_WHAT IS REQUIRED_: Count the lines below holding "Switch" and answer with that number only.

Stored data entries
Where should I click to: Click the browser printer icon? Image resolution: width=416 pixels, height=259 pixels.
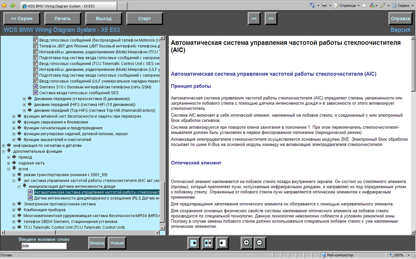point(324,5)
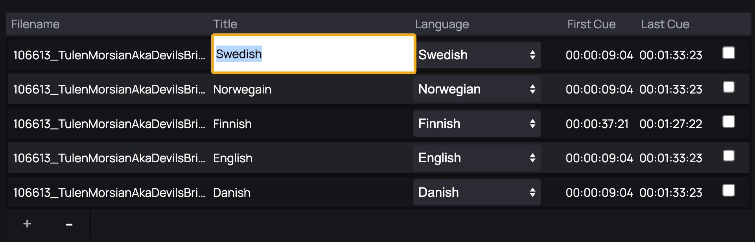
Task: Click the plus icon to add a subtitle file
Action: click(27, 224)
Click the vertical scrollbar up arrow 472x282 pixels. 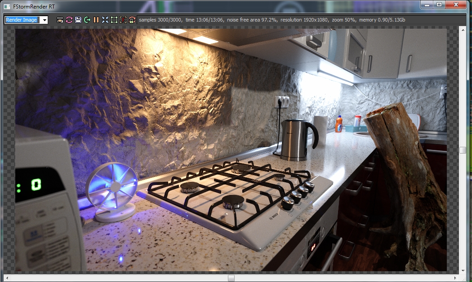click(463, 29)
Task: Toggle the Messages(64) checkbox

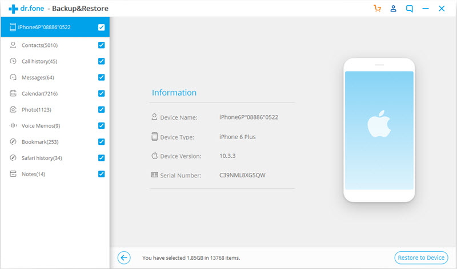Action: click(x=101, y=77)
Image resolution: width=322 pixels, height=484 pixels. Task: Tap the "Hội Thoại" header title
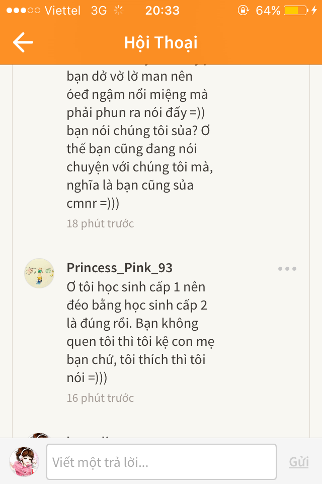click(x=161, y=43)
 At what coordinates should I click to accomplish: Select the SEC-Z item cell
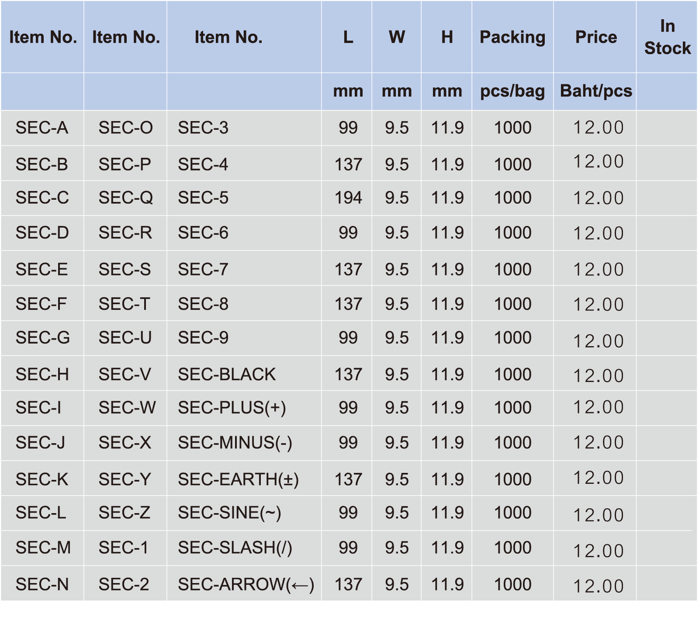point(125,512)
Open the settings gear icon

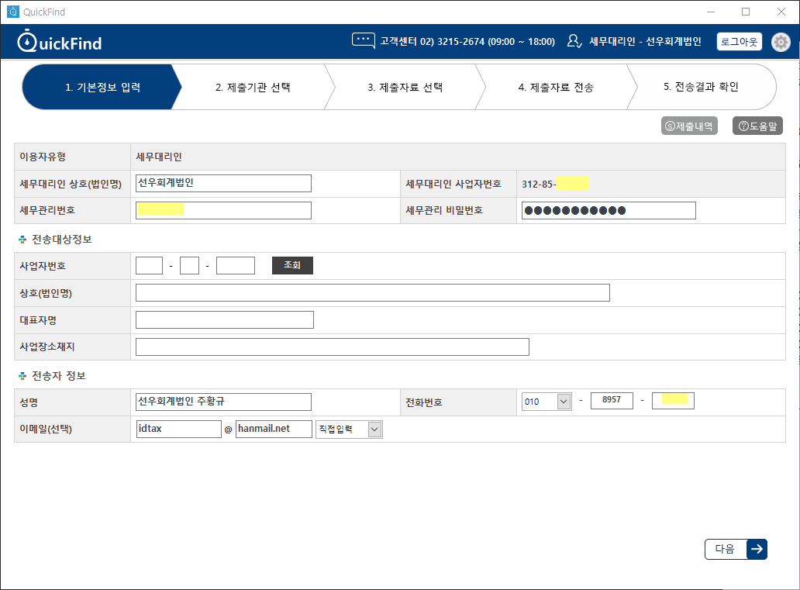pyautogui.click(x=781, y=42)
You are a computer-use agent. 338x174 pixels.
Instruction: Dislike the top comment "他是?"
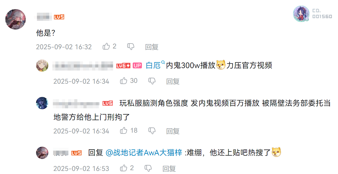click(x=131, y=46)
--
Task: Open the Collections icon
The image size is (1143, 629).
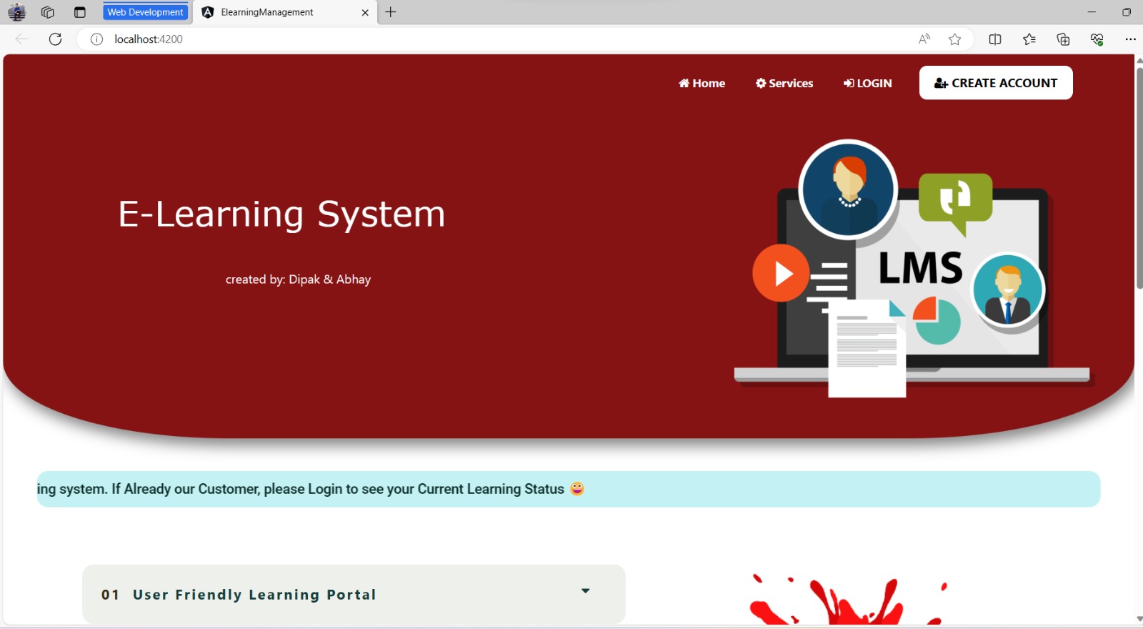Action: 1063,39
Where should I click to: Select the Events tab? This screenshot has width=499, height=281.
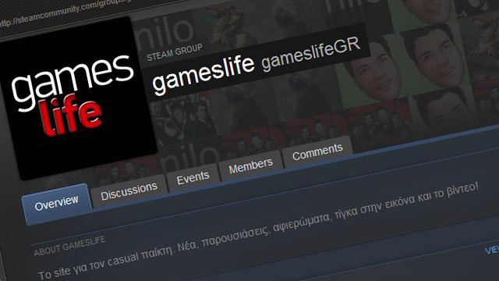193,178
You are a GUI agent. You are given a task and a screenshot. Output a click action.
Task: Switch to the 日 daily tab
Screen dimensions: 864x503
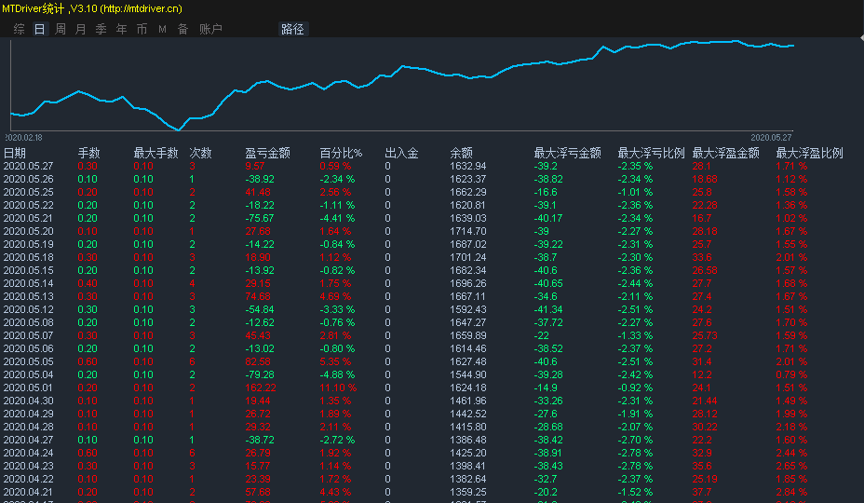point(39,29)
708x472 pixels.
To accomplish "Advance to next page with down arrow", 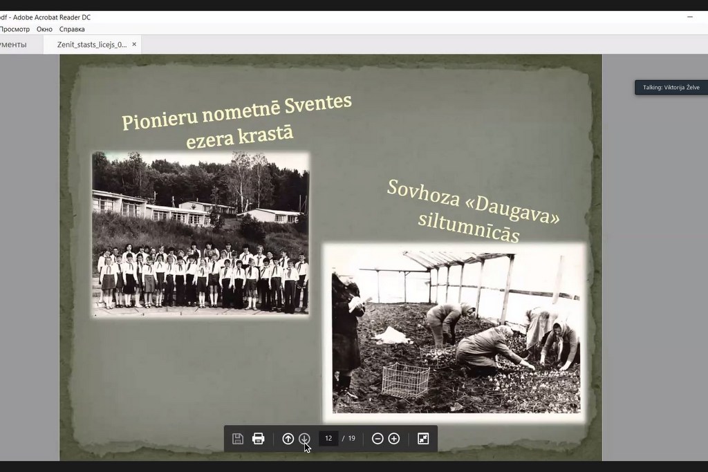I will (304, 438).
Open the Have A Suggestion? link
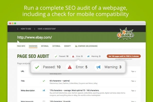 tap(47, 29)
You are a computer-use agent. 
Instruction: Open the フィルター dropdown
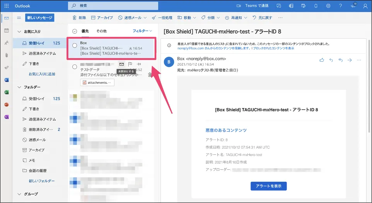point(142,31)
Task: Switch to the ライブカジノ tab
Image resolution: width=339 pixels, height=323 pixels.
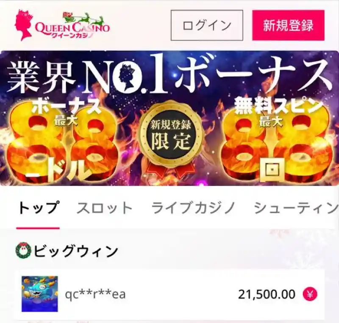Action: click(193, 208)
---
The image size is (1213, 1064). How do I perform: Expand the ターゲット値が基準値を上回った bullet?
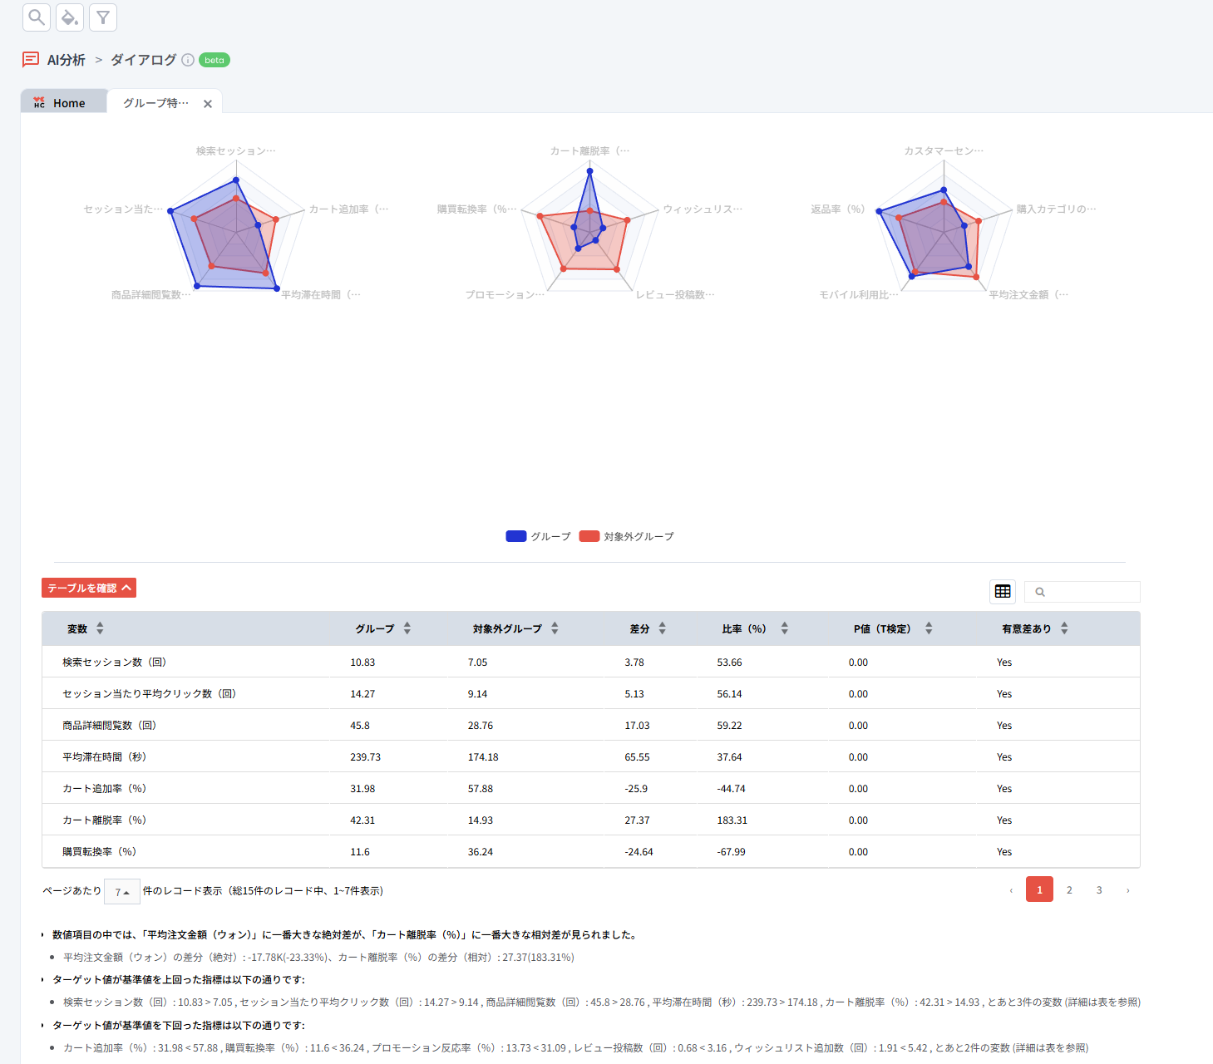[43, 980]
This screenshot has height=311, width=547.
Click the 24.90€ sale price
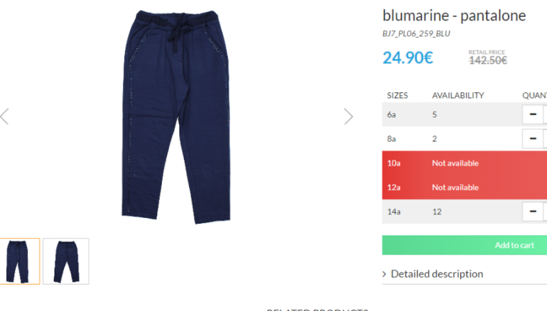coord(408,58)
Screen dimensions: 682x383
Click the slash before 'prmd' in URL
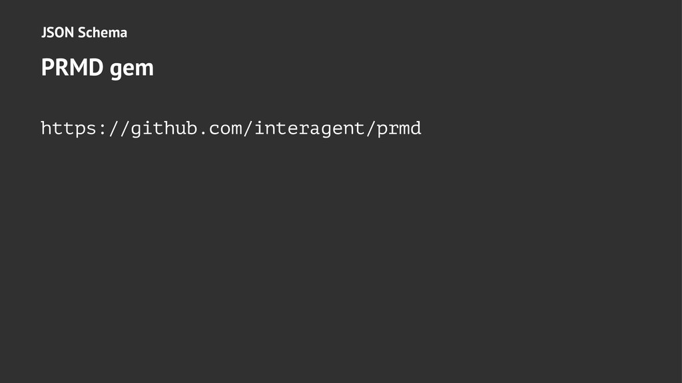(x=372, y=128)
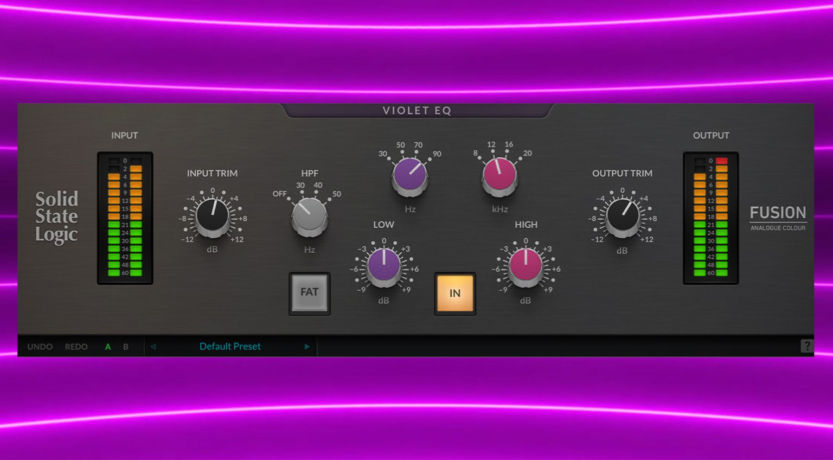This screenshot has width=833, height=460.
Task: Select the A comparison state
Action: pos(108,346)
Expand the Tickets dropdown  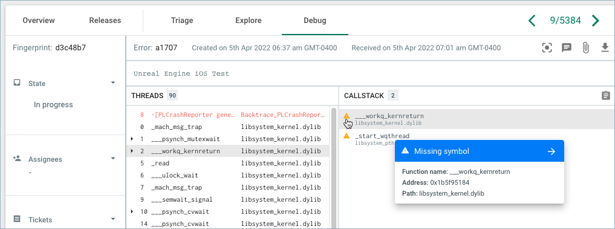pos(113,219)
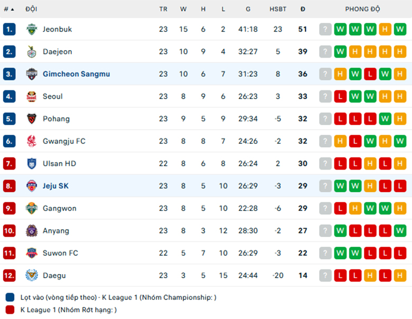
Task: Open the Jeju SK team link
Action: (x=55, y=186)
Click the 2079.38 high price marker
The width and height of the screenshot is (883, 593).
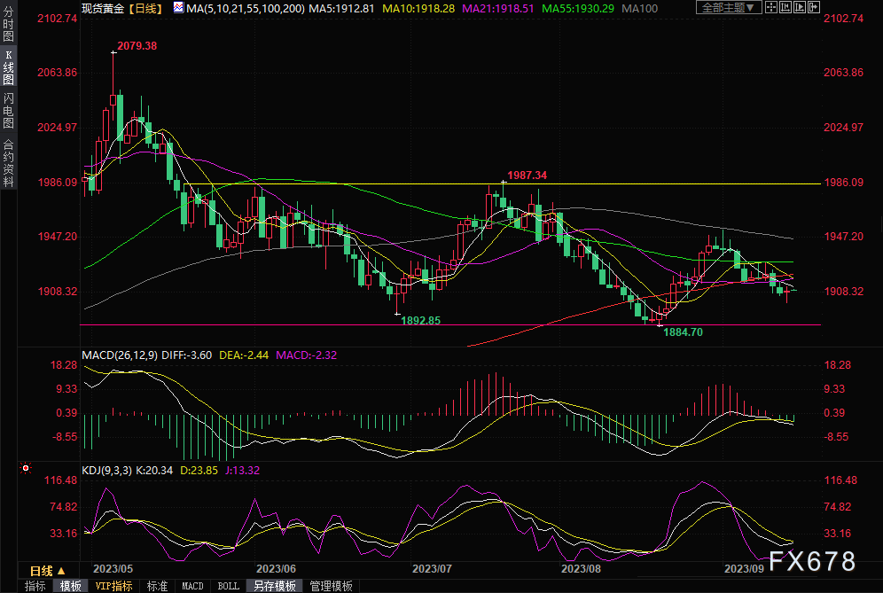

_ANSWER TO THE PROBLEM_: 2